Last night I did something crazy…
I cut off my hair.
Not like, “I went to a salon and had my hair cut,” (although I did that this afternoon…just to tidy things up). Nope. I stuck my hair in 2 bunches, grabbed the scissors, and lopped it off. Seriously.
The last time I did that was when I was 19 an in a major bout of depression. And it SUCKED (the depression AND the haircut). This time? This is something different.
I’ve been feeling increasingly weighed down. Not just by my hair (although I have…had…a HELL of a lot of it), but by all kinds of garbage and limiting beliefs that have built up over the past 2.5 years. “I can’t”s and “I should”s and “I have to”s. Bitterness, resentment, martyrdom, victimhood. It’s been pressing down on me.
Yesterday I was playing guinea pig for a friend’s art therapy session, and my drawing of myself looked like this:
Last night I had one of those pivotal moments of realization…one of those moments when everything clicks into focus and all my patterns turned into what they really are: not “this is the way it is,” but “this is the way I have been limiting myself, and I’m effing tired of it.” And my hair felt like the embodiment of all of it, just like in my drawing.
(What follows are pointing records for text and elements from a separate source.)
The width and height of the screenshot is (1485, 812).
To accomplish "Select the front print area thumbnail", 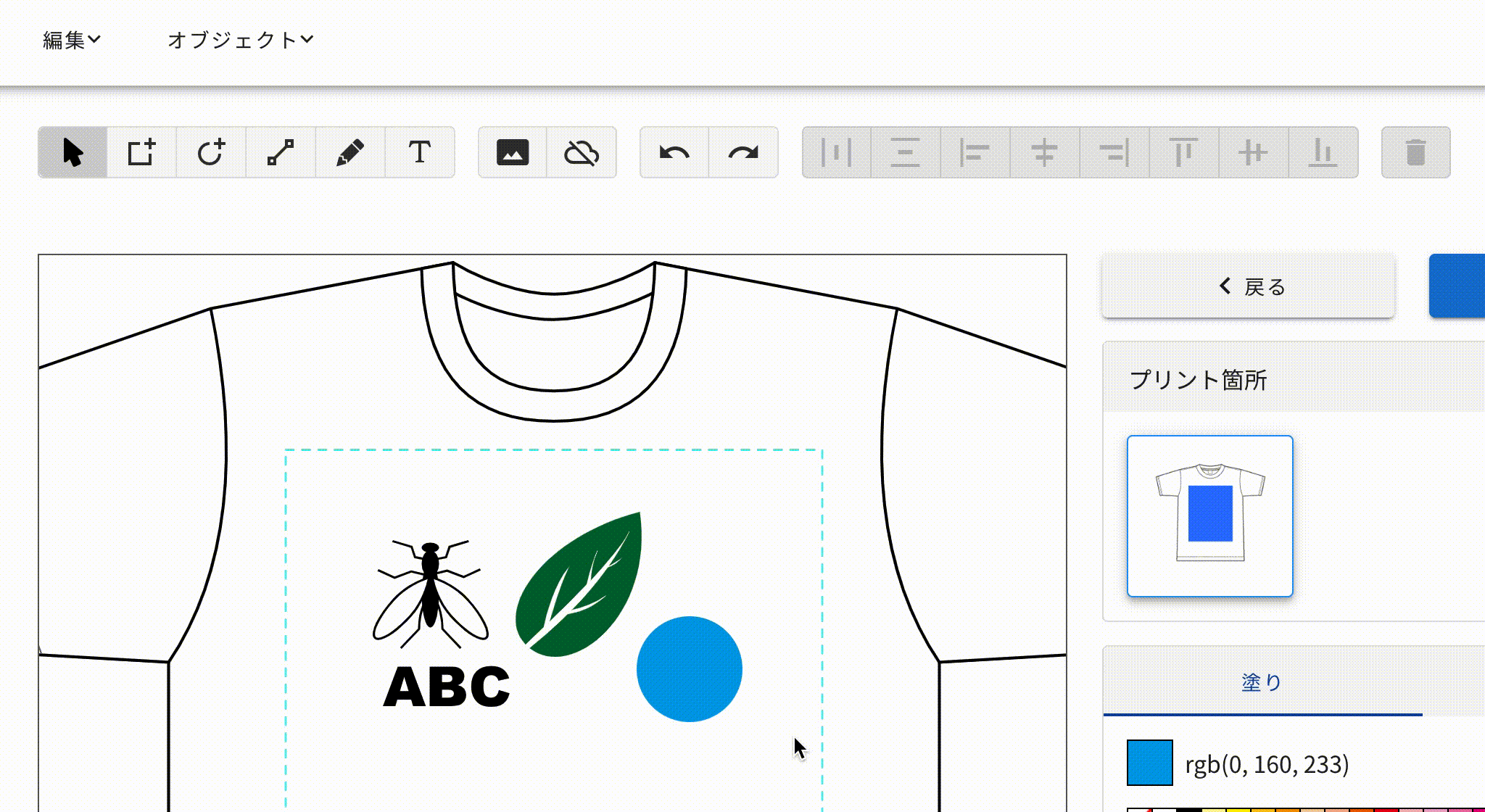I will pyautogui.click(x=1209, y=516).
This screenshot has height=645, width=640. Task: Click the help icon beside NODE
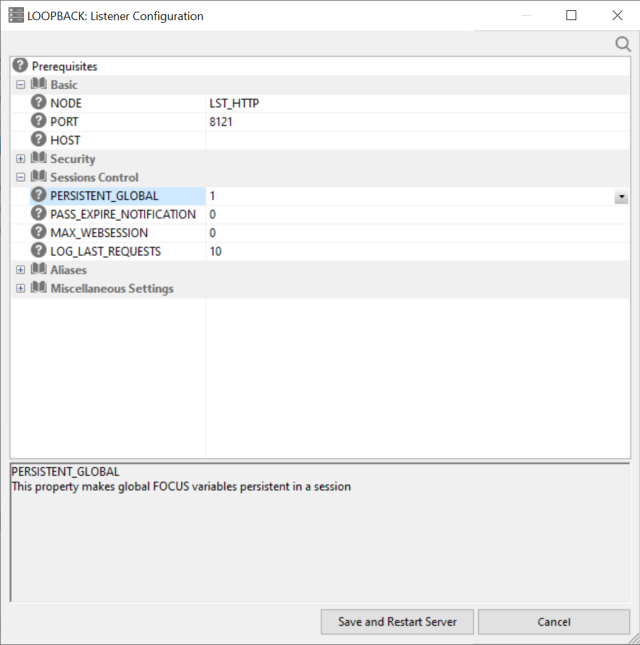point(39,103)
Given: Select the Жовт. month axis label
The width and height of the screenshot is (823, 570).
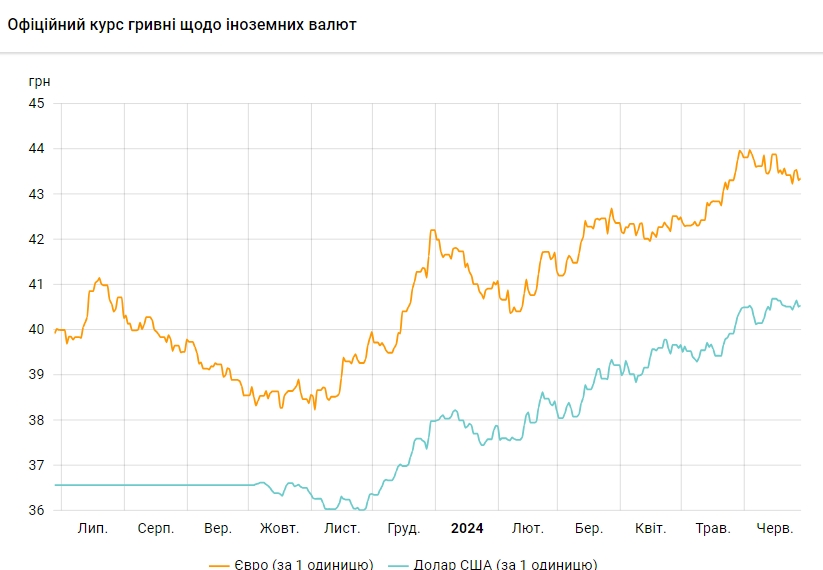Looking at the screenshot, I should [279, 528].

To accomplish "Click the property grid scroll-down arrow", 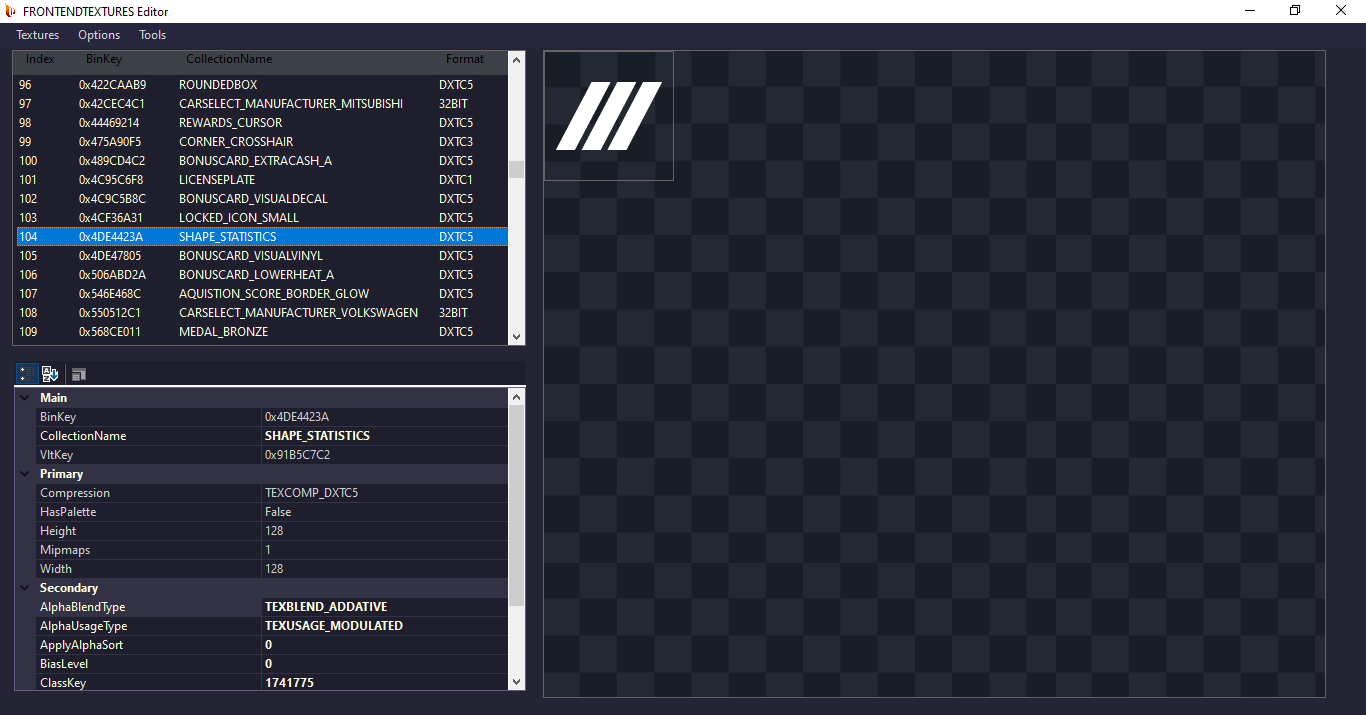I will point(516,681).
So I cut it off (honestly, I was this-close to giving myself a buzz cut).
Before I started cutting, I took a deep breath and visualized my hair containing all the limiting beliefs and emotional baggage that was holding me back and weighing me down.
Snip snip snip.
The minute the scissors hit the hair, I was terrified. There’s a certain “Holy shit, I can’t go back now” to beginning a major transformation (whether it’s a haircut or something bigger). All I could do is keep cutting and hoping that everything would turn out OK in the end.
I kept cutting. The hair came off.
It turned out OK…
No…more than OK. It turned out really freaking awesome. It was JUST what I needed!
Honestly, I was pretty thrilled with the end results. I felt 10 pounds lighter, and infinitely freer. It was amazing.
And here’s the final cut, after the hairdresser fixed it up a bit.
I LOVE LOVE LOVE it.
And I feel different. More present, less stuck. Ready to make other, bigger transformations.
The moral of the story: The first cuts are the scariest. Everything else is just shaping and trimming.